We describe eight cases of acute proptosis due to mantle cell lymphoma (MCL), among 26 consecutive MCL cases. The median time of onset was 29 months (range 0-102) from diagnosis. Two cases presented initially with orbital masses while five as sudden disease progression after multiple courses of chemotherapy. In each case, there was dramatic loss of vision and severe proptosis, which uniformly responded to radiotherapy and/or further chemotherapy. Unilateral blindness only occurred in two cases, with recurrent orbital relapse and repeated retinal irradiation and retro-orbital optic nerve involvement, respectively. The high incidence, as well as bilateral and recurrent nature, of orbital involvement suggested a homing mechanism of MCL to this site. Despite the absence of central nervous system involvement, most cases died of refractory disease. Apart from lymphomatous polyposis of the gut, MCL cells also show predilection to ocular presentation, and must be considered as a differential diagnosis to maltoma in the two anatomical sites.

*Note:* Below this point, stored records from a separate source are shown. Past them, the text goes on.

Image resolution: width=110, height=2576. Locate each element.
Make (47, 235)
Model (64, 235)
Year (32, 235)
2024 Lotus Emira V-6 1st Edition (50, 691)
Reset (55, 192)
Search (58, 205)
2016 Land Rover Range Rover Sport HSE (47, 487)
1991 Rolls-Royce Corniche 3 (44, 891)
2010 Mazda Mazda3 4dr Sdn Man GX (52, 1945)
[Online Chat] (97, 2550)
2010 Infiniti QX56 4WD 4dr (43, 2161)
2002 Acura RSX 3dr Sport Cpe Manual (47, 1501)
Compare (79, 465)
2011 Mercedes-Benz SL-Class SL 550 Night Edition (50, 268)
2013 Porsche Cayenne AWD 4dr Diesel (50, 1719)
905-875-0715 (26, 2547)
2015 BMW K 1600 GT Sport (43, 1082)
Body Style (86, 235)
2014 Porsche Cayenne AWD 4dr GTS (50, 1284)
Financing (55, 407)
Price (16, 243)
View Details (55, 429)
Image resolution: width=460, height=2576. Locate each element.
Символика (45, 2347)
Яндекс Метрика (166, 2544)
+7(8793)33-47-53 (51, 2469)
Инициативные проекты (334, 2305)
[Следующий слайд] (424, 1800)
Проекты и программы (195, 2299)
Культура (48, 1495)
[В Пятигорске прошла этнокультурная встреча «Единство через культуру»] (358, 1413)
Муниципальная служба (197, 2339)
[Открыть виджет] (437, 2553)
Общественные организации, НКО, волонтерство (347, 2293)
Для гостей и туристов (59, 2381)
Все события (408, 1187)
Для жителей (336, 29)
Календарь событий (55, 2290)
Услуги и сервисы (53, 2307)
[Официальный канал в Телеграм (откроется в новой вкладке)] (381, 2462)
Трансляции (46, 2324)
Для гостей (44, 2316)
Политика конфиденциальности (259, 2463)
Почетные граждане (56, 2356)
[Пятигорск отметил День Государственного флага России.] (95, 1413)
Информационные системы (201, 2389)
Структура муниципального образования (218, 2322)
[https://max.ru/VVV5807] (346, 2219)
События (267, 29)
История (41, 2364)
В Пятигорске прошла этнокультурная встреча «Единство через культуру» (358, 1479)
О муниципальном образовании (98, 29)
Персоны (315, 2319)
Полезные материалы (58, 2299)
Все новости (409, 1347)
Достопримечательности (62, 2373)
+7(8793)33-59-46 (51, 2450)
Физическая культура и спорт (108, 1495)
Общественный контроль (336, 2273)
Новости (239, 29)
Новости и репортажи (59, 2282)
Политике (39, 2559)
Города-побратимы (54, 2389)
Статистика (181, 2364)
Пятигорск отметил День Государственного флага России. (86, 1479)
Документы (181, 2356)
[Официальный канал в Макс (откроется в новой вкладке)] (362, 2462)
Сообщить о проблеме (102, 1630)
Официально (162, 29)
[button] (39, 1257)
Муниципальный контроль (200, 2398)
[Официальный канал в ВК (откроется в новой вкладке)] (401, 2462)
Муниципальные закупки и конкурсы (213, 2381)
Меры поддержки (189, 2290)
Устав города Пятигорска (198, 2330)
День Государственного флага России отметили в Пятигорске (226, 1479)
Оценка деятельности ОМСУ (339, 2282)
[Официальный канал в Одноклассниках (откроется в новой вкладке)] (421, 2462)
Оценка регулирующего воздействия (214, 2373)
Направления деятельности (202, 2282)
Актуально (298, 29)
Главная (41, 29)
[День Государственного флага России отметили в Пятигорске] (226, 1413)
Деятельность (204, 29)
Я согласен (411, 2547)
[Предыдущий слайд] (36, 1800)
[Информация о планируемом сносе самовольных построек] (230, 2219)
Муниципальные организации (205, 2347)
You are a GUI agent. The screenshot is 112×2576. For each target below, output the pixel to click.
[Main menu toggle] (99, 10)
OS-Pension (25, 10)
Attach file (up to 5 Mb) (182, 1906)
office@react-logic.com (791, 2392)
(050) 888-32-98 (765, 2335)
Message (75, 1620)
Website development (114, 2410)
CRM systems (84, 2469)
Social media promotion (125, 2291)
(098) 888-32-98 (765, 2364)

在连续的26例套细胞淋巴瘤(MCL)病例中,我们描述了8例因MCL导致急性眼球突出的病例。发病的中位时间为诊断后29个月(范围0 - 102个月)。2例最初表现为眼眶肿物,5例在多疗程化疗后出现疾病突然进展。在每例患者中,均有视力急剧丧失和严重眼球突出,均对放疗和/或进一步化疗有反应。仅2例出现单眼失明,分别因眼眶复发和反复视网膜照射以及眶后视神经受累。眼眶受累的高发生率以及双侧性和复发性表明MCL向该部位的归巢机制。尽管没有中枢神经系统受累,但大多数病例死于难治性疾病。除了肠道淋巴瘤性息肉病外,MCL细胞也易出现眼部表现,在这两个解剖部位必须将其视为黏膜相关淋巴组织淋巴瘤的鉴别诊断。